After opening scenes with US television host Dick Cavett as the Stones play a huge show in 72 and pull longhairs, the drug-addled, misfits and loyalists, the story folds back to them as a young and aspiring blues band, posited by their 19-year-old manager Andrew Loog Oldham as the anti-Beatles.
As Keith Richards gleefully notes, in movies if someone wore the white hat (good guys, the sheriff, the Beatles) someone had to wear the black (bad guys, the outlaw, the Stones). Later Richards notes with that distinctively hoarse laugh, in this movie the baddies didn't die.
Well, only founder member Brian Jones, about whom Richards is more charitable than in his recent memoir Life where he called Jones "a rotting attachment" and worse.
Jones' death in 69 marked the end of that first phase - the drug era follows with 20-year-old replacement guitarist Mick Taylor, then Ronnie Wood and the Stones stylisation - and that footage is compelling.
From this distance - Jagger knighted, Richards the senior statesman of drug survivors - we forget how extraordinary that period from 1965 was in the crossfire hurricane.
Astonishing footage of stage invasions, Jagger noting male fans in Europe would turn up just to fight the police (visual evidence provided), riots and water cannons, the band fleeing across a railway line, running for their lives from fans ... When it came to violence, social disruption and rabble rousing, the Stones had the Sex Pistols beaten on all counts.
Young Jagger - articulate, mostly poised - says their music attracted people dissatisfied with the generation controlling them. When asked what he's dissatisfied about he offers the same reason.
After that period, told through newsreels, live and studio footage, the arc follows the death of Jones, the Hyde Park concert two days after his funeral, that terrifying crucible of violence, Hell's Angels and serious drugs which was Altamont, their flight to the south of France to record Exile on Main Street (cue footage of seriously addled people), rot-teeth Richards' trafficking bust in Toronto and that rehabilitation in stadium shows at the dawn of the 80s.
There is better and superior quality footage of much of this in the DVDs Stones in the Park, Gimme Shelter, Rock and Roll Circus and Stones in Exile, but the blurry images, cheap stock and bleached home movies have a queasy and suitably off-kilter feel. And there's music too.

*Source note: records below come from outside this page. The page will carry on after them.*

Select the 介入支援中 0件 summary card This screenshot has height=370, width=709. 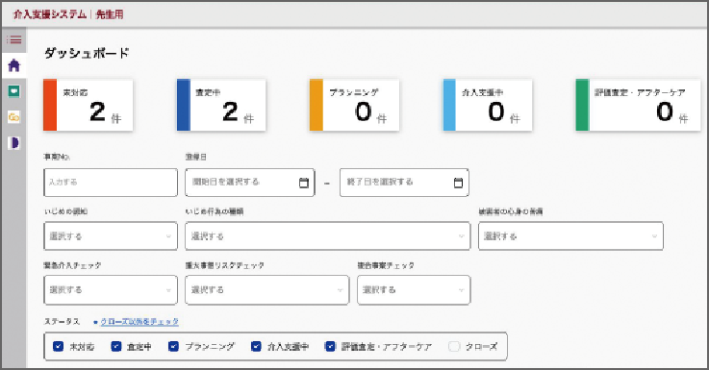pos(488,106)
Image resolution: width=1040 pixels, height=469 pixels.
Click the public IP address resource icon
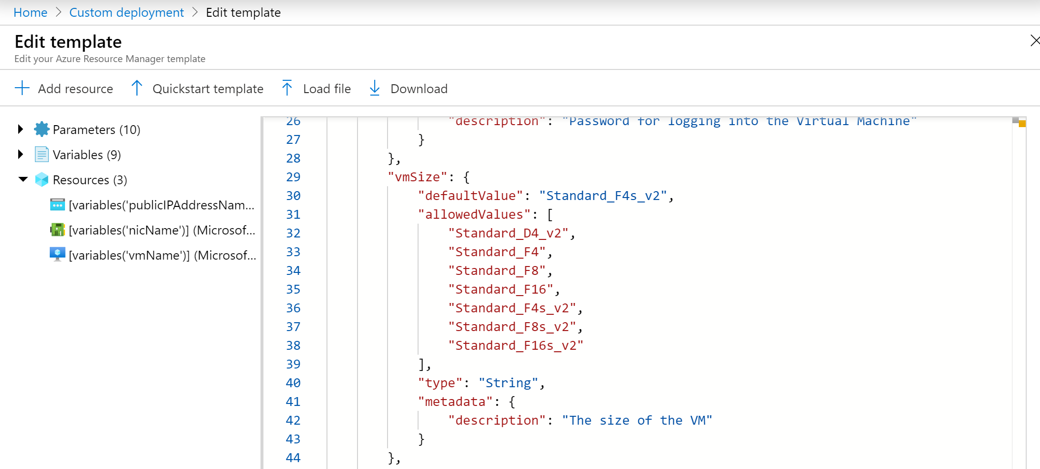pos(58,205)
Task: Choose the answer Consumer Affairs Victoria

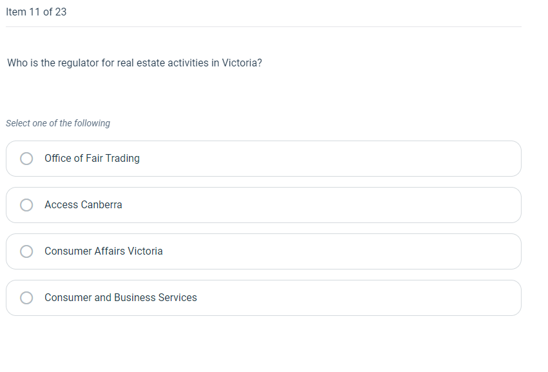Action: 103,251
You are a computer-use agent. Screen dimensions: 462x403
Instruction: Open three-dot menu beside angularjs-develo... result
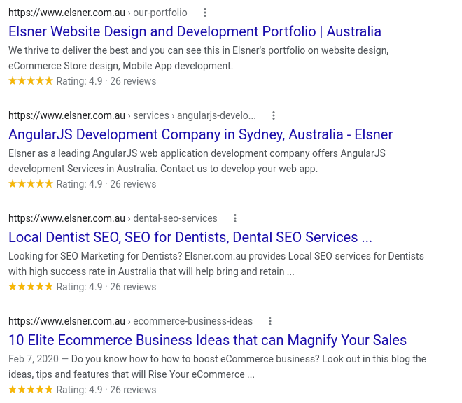pos(274,115)
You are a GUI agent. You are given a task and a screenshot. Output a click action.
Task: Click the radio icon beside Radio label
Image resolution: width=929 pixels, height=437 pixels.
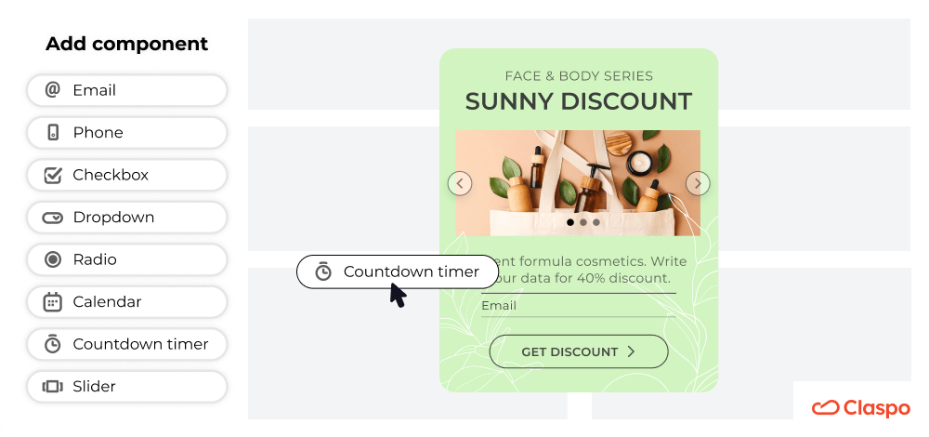(x=53, y=259)
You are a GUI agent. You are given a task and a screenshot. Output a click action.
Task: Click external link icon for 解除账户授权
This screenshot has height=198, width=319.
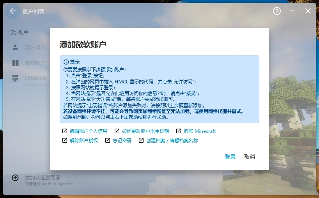(x=65, y=140)
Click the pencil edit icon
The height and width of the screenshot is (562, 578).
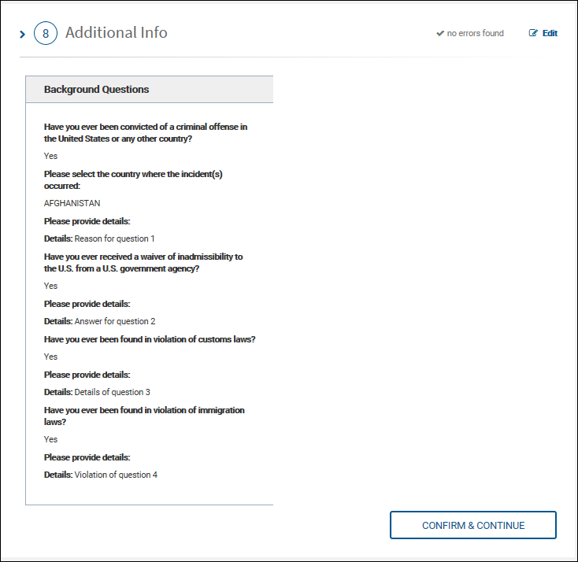pos(534,33)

We see Jagger and Richards learning to write songs (picking their way through Tell Me), Jones in one last effort playing hypnotic slide on No Expectations ("to pass through here again"), the weave of guitars between Richards and Taylor, Bill Wyman stone-faced playing fundamental bass, drummer Charlie Watts furiously pounding in way he hasn't for decades, Woods as Richards' comedic twin ...
The music is the appeal, says Watts, early on, not the shock-horror headlines.
That music is collected on the three-CD collection Grrr! which closes with one terrific new song Doom and Gloom and the lesser One More Shot.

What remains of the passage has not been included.